This repo contains code accompaning the paper, Coagent Networks Revisited. It includes code to run all the experiments described in the paper. For experiment details, please refer to the paper.
To install dependencies for experiments, run the following commands:
conda create -n hoc python=3.8
conda actvate hoc
pip install -r requirements.txt
The main code is contained in hoc.py
. The file hppoc.py
contains an implementation of Hierarchical Proximal Policy Option-Critic (HPPOC), a generalization of PPOC.
The list of arguments may be seen in the main
functions implemented in these files.
Most of the arguments are self-explanatory.
Please refer to the paper for more details.
There are three arguments that may require some explanation.
The argument graph
describes the graph of options with a list of lists of positive integers.
The elements of graph
correspond to options and their elements are their list of children.
Any option having -1
as one of its children will be capable of calling primitive options.
A primitive option is an options that executes its corresponding primitive action in the environment.
The following code checks if this variable is valid.

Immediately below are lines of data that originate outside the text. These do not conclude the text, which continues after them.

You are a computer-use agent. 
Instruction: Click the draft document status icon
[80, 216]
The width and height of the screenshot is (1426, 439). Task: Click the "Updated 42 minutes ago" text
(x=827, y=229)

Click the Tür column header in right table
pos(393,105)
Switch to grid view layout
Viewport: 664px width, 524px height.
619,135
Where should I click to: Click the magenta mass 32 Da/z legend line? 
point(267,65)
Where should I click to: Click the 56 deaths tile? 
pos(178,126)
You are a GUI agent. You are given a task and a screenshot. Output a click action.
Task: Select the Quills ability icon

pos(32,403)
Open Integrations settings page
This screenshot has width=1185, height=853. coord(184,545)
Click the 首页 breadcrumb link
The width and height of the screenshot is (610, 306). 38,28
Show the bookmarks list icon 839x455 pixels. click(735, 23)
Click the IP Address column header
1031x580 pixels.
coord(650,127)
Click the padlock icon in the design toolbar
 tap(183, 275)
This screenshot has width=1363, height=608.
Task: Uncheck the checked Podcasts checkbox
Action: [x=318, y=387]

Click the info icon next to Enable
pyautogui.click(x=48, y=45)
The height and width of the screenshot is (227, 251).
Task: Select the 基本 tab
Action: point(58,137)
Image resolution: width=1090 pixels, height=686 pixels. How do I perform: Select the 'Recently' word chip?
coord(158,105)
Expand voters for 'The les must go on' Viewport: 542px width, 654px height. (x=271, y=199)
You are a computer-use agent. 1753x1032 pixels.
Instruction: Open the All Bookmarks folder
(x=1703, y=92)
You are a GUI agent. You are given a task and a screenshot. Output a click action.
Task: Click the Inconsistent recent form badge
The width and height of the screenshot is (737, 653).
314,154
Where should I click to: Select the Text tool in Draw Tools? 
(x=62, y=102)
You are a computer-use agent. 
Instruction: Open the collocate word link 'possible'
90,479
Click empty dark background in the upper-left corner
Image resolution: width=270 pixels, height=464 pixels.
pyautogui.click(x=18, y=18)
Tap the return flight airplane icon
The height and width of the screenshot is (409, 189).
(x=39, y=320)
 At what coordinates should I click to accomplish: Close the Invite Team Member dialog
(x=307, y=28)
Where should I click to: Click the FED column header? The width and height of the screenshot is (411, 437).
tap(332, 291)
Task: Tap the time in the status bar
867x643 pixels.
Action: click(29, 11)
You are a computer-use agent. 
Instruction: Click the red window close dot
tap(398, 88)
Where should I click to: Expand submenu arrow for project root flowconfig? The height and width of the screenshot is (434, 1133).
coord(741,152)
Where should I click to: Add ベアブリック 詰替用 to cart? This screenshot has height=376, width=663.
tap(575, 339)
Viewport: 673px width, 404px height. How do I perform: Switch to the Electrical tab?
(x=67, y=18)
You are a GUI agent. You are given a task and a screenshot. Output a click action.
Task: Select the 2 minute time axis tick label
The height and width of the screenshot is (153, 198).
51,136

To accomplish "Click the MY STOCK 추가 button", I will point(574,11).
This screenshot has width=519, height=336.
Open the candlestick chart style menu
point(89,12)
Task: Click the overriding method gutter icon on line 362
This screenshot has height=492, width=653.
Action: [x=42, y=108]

for i, v in enumerate(graph):
assert(len(v) > 0)
for j in v:
# the option i is a parent of option j
# if j == -1, then that option has all the primitive options as children as well as other j in v
assert(j == -1 or (i < j and j < len(graph)))
If graph
is None
, then noptions
and shared
are used to generate the graph.
The argument noptions
is a list of positive integers.
If shared
is True
, then the children are shared.
In other words, we have a Feedforward Options Network.
Otherwise, we have a Hierarchical Option Critic.
For example, the following code will run the <1, 1, 1> FON which is analyzed in Figure 5 in the paper.
python hoc.py --noptions=[1,1] --seed 1 --nruns 5 --nepisodes 50000
This code will run the <1, 2, 2> FON model in the same figure.
python hoc.py --noptions=[2,2] --shared True --seed 1 --nruns 5 --nepisodes 50000
Here the root option has two children and each of them have two children, which they share.
Hence the root has 2 grand-children and the model has 5 non-primitive options.
If we set shared False
in the above code, we will run an HOC with 7 non-primitive options.
In our experiments, we tend to use seeds from 1 to 5 or 1 to 10 and take 10 or 5 runs with 50000 episodes, for a total of 50 runs.
An object of type Callback
is called at the end of each episode.
At then end of each run, it will save both a copy of all the weights in the models and a history array.
This is a 4-dimensional array where
history[run, episode, option_uid, k]
is equal to:
- if k == 0: avg duration;
- if k == 1: total discounted reward;
- if k == 2: number of times this option has been used.
We consider all of the options, even primitive ones. Using this we may analyse the options and compute several statics such as average option length. For the root, this stores the duration and the total discounted reward of the entire episode, which is the performance of the model.
To see an example, check out the notebook main.ipynb
.